Titti Di Salvo 09/02/2018
Fanno scalpore in questi giorni le cause che le donne inglesi stanno portando avanti contro le aziende per cui lavorano, denunciando di essere pagate meno degli uomini a parità di mansione.

Dopo la legge Islandese che prevede l’obbligo di un’equa retribuzione fra uomini e donne, anche in Inghilterra riemerge con forza il problema del Gender pay gap.
E in Italia?
Forse non tutti sanno che in Italia la parità salariale è garantita per legge. Il decreto legislativo 198/06, il così detto “codice delle pari opportunità” vieta qualsiasi discriminazione diretta o indiretta basata sul sesso rispetto non solo alla retribuzione ma anche all’accesso al lavoro, alla carriera, alle condizioni lavorative.
Questo è però tristemente il classico caso in cui le leggi non bastano: la disparità salariale fra uomini e donne è un fenomeno complesso, che si annida in dinamiche difficili da contrastare con una sola legge e che riguardano prima di tutto le responsabilità genitoriali, ancora tutte sulle spalle delle donne.
La differenza di retribuzione infatti emerge con l’arrivo dei figli, quando le donne per esempio usufruiscono dei congedi di maternità e parentali, magari escono dal lavoro e fanno fatica a trovarne un altro o quando prendono periodi di aspettativa o permessi per prendersi cura di genitori anziani.
Queste differenze nel percorso lavorativo fra donne e uomini vengono fotografate dalle pensioni delle donne, che sono più basse proprio perché rispecchiano vite lavorative più frammentate e difficili.
Dunque cosa possiamo fare per combattere il Gender pay gap?
Agire su questi fattori, come abbiamo fatto per esempio nella legislatura appena conclusa decretando che i periodi di maternità non contassero come assenza, e che quindi le donne non fossero escluse dai premi di produttività aziendale.
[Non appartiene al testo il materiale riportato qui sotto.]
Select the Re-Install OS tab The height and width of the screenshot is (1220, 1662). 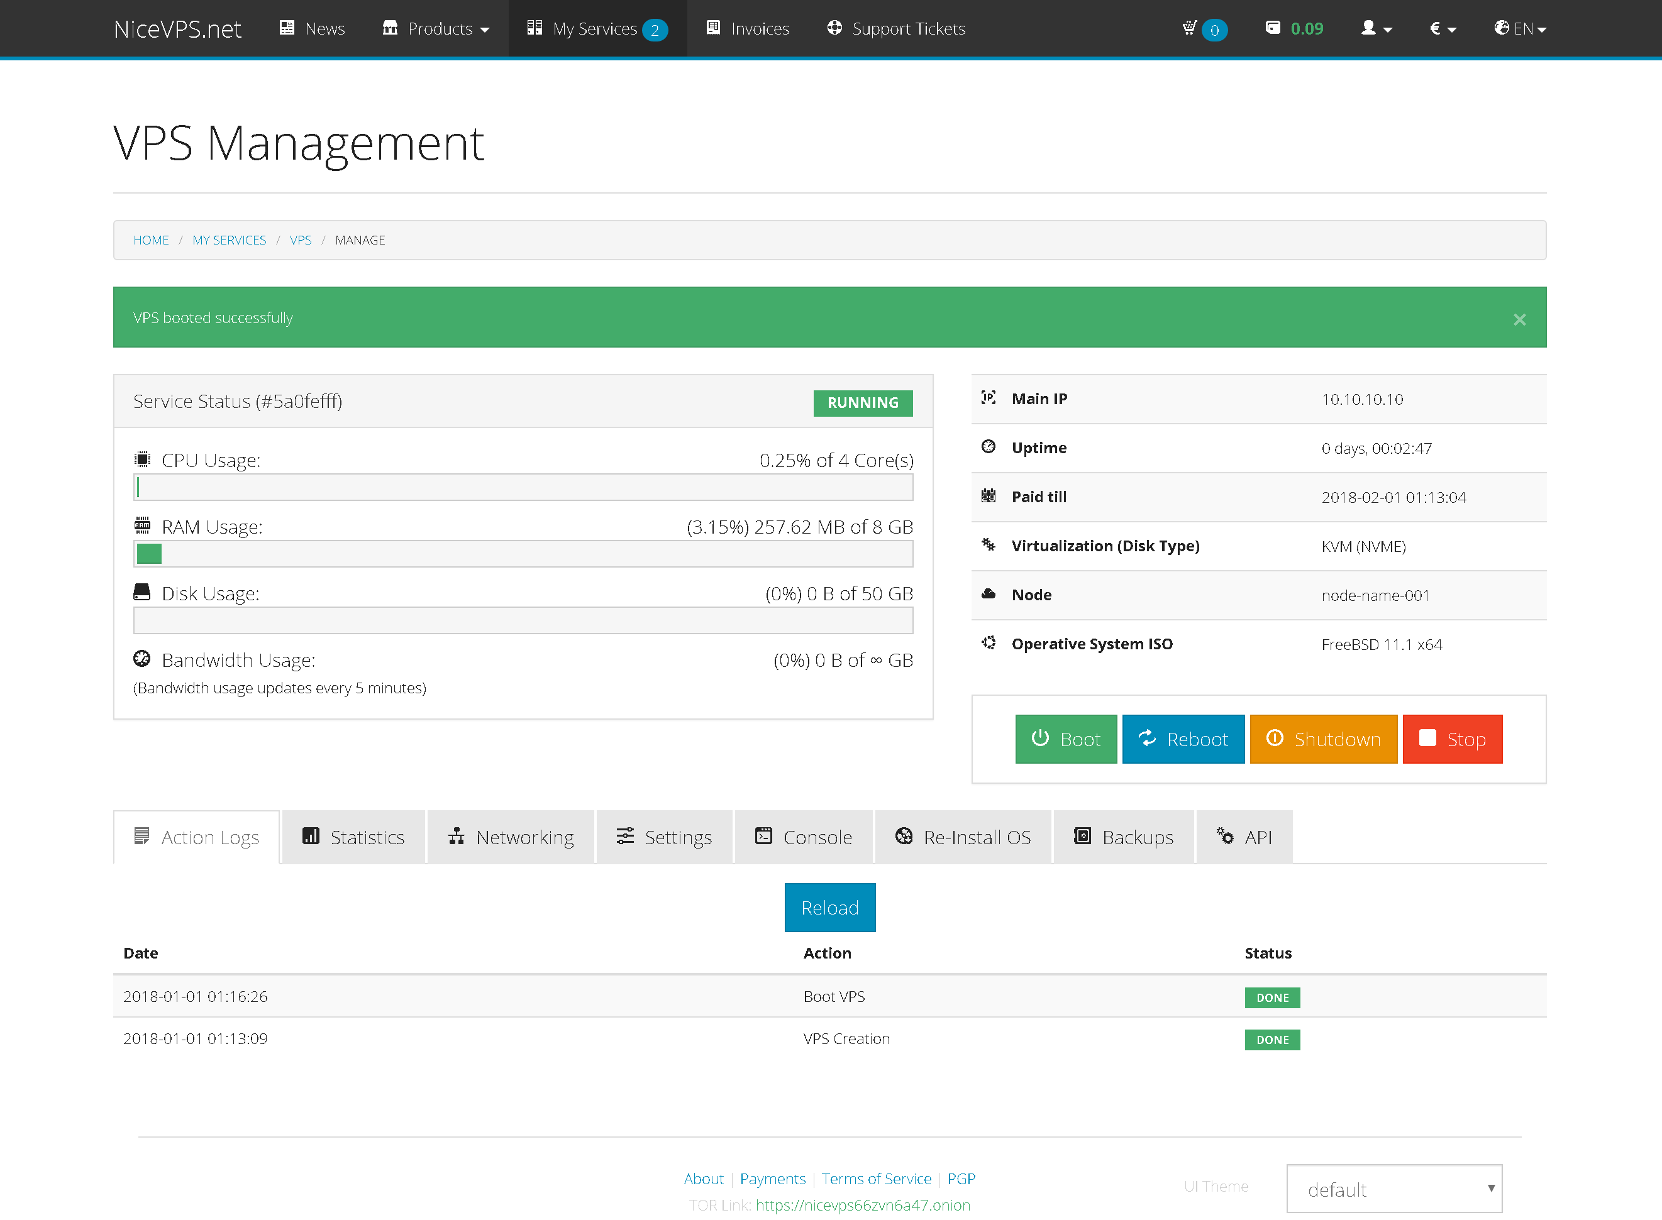pyautogui.click(x=962, y=837)
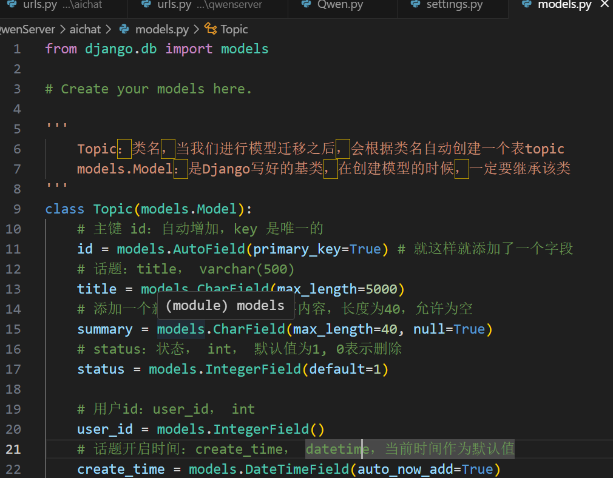Click CharField in the summary field line
This screenshot has height=478, width=613.
coord(248,329)
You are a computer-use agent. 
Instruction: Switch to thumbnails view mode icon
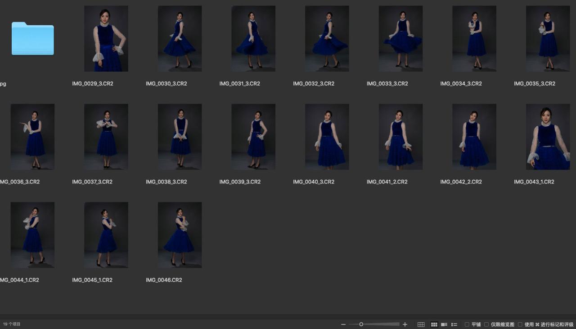(x=434, y=324)
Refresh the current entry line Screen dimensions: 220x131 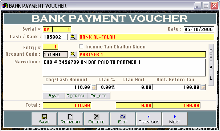click(76, 96)
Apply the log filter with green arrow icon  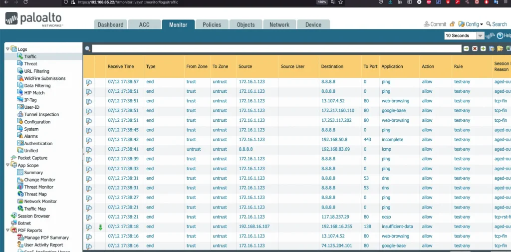466,48
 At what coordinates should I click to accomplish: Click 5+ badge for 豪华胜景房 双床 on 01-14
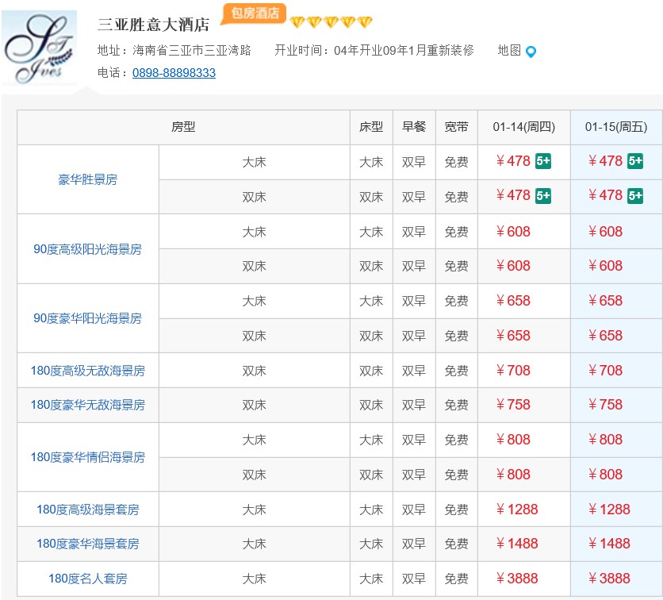pyautogui.click(x=543, y=195)
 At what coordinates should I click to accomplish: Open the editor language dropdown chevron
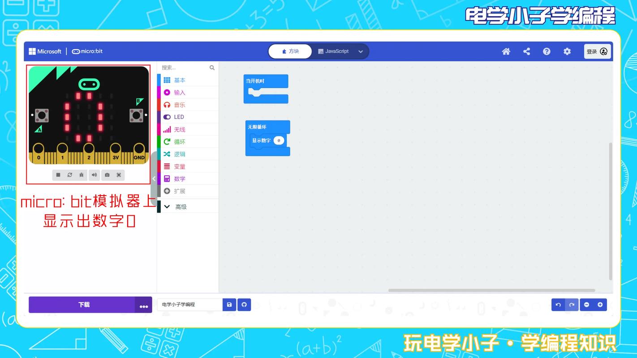point(361,51)
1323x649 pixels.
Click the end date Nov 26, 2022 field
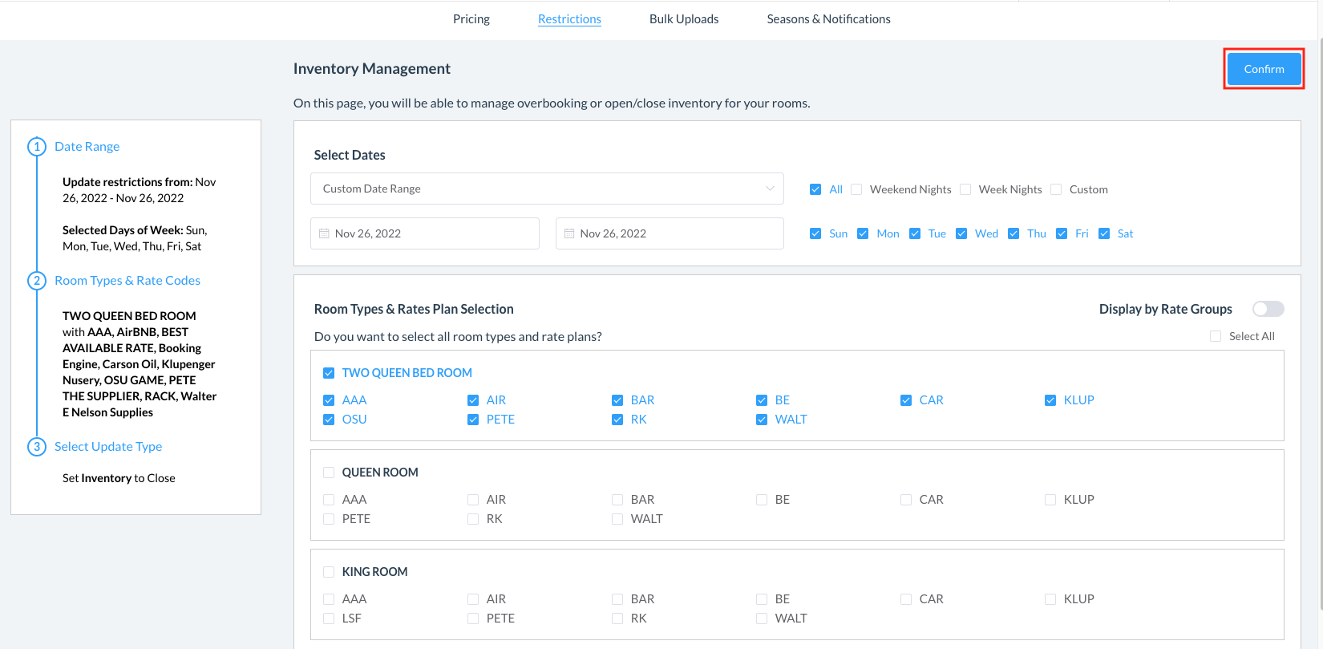[x=670, y=233]
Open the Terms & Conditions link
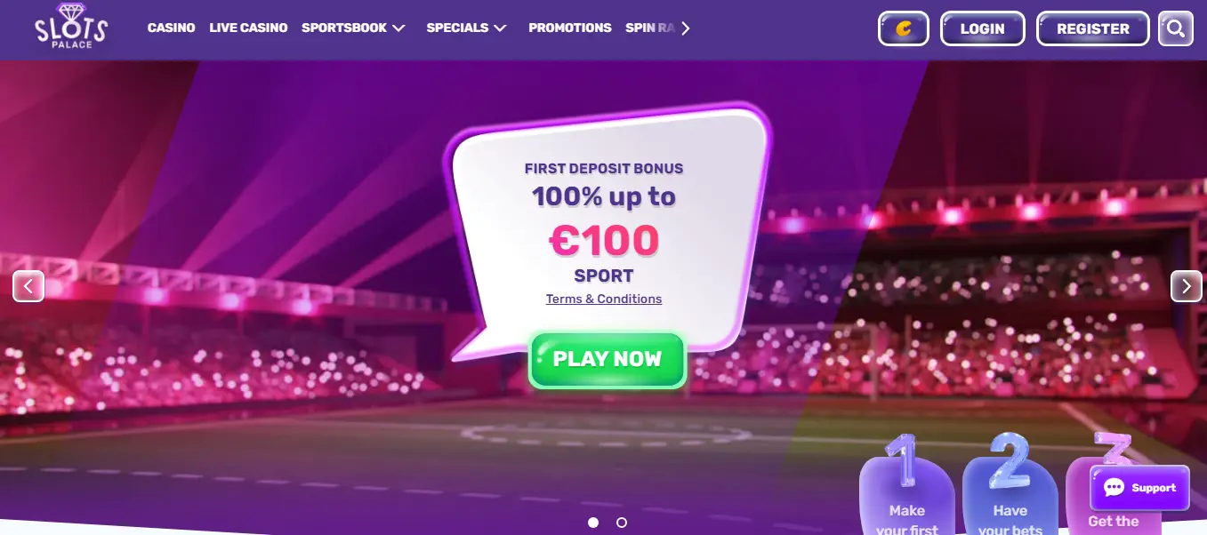Image resolution: width=1207 pixels, height=535 pixels. click(x=604, y=299)
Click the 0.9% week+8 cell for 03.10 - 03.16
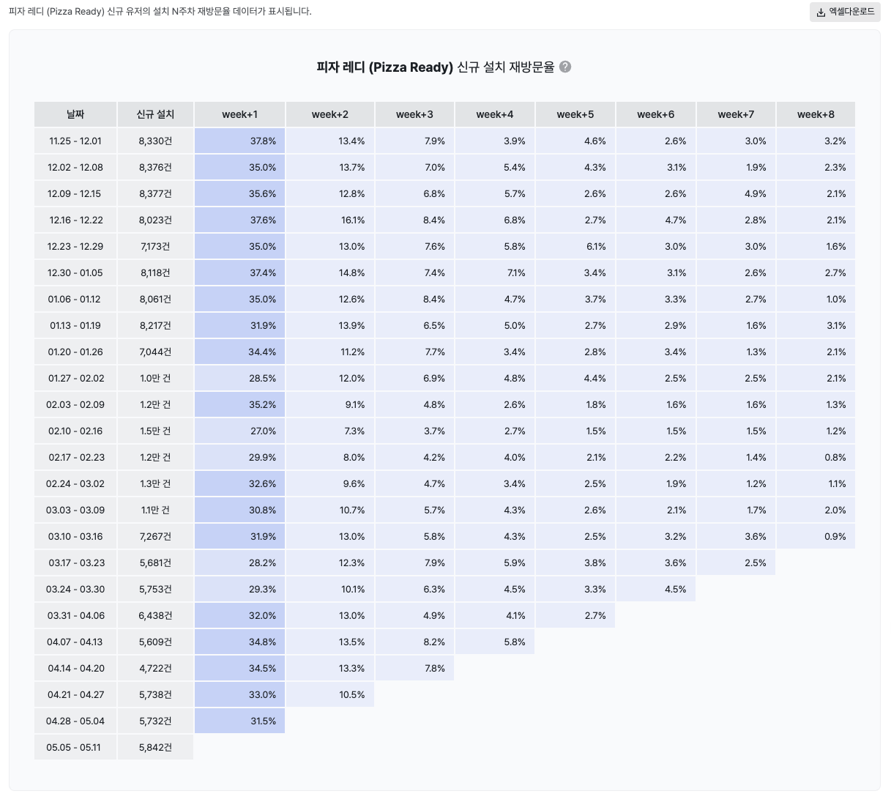891x802 pixels. click(815, 536)
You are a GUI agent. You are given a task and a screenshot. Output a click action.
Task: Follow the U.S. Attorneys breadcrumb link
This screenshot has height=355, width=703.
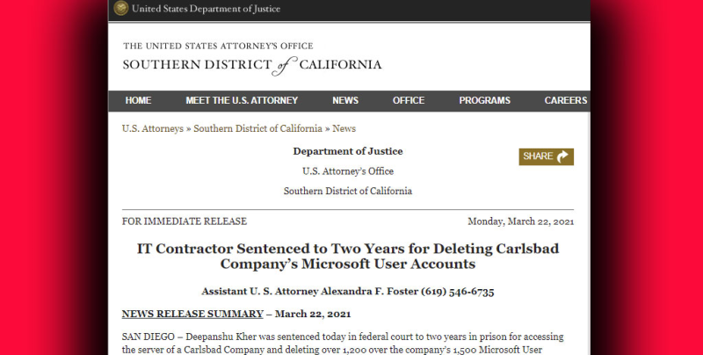pos(152,128)
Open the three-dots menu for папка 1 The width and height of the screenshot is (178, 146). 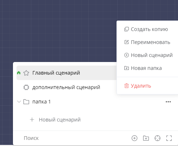click(x=168, y=102)
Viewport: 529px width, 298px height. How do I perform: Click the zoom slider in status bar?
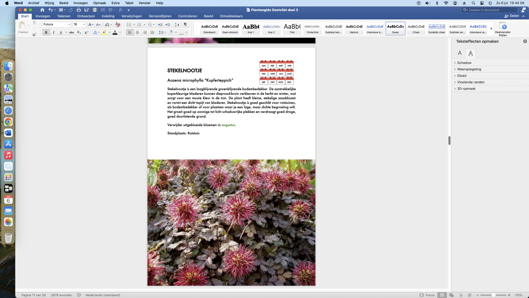pyautogui.click(x=493, y=295)
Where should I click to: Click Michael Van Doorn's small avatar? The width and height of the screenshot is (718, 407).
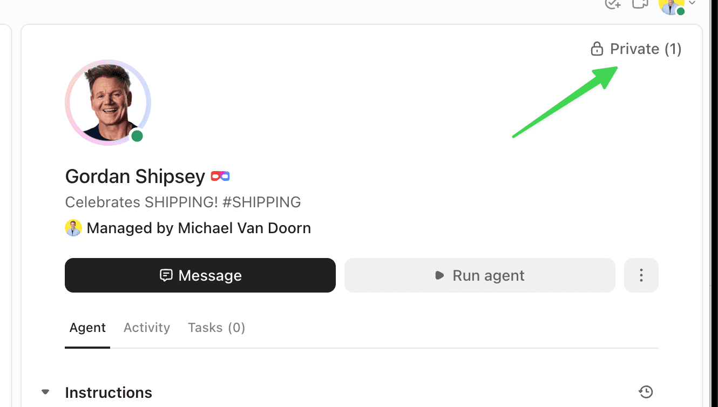click(x=73, y=228)
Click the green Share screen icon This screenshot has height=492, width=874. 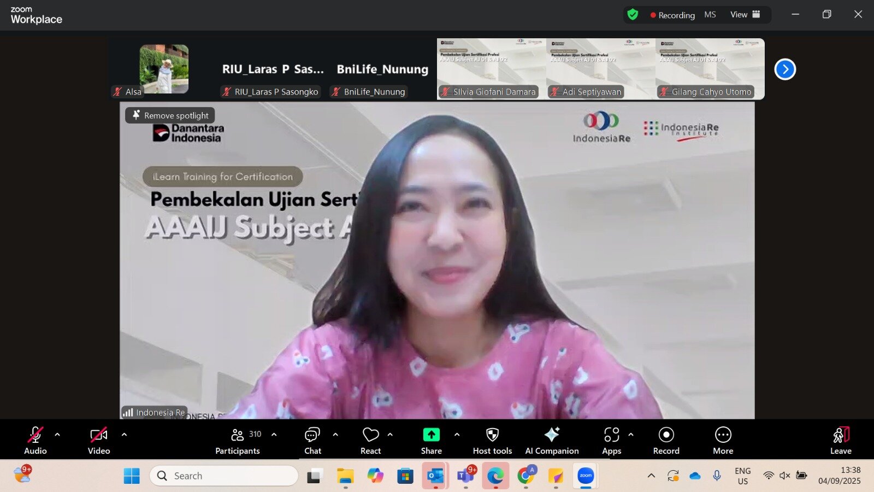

Lo si fa anche redistribuendo le responsabilità genitoriali fra uomini e donne: se non sono solo le donne a doversi far carico di bambini e anziani, con congedi e aspettative, ma anche gli uomini, le discriminazioni nei loro confronti diminuiscono. Ecco perché sono stati aumentati a 5 i giorni di congedo riservati ai papà e la proposta è arrivare almeno a 10 giorni di congedo obbligatorio nella prossima legislatura.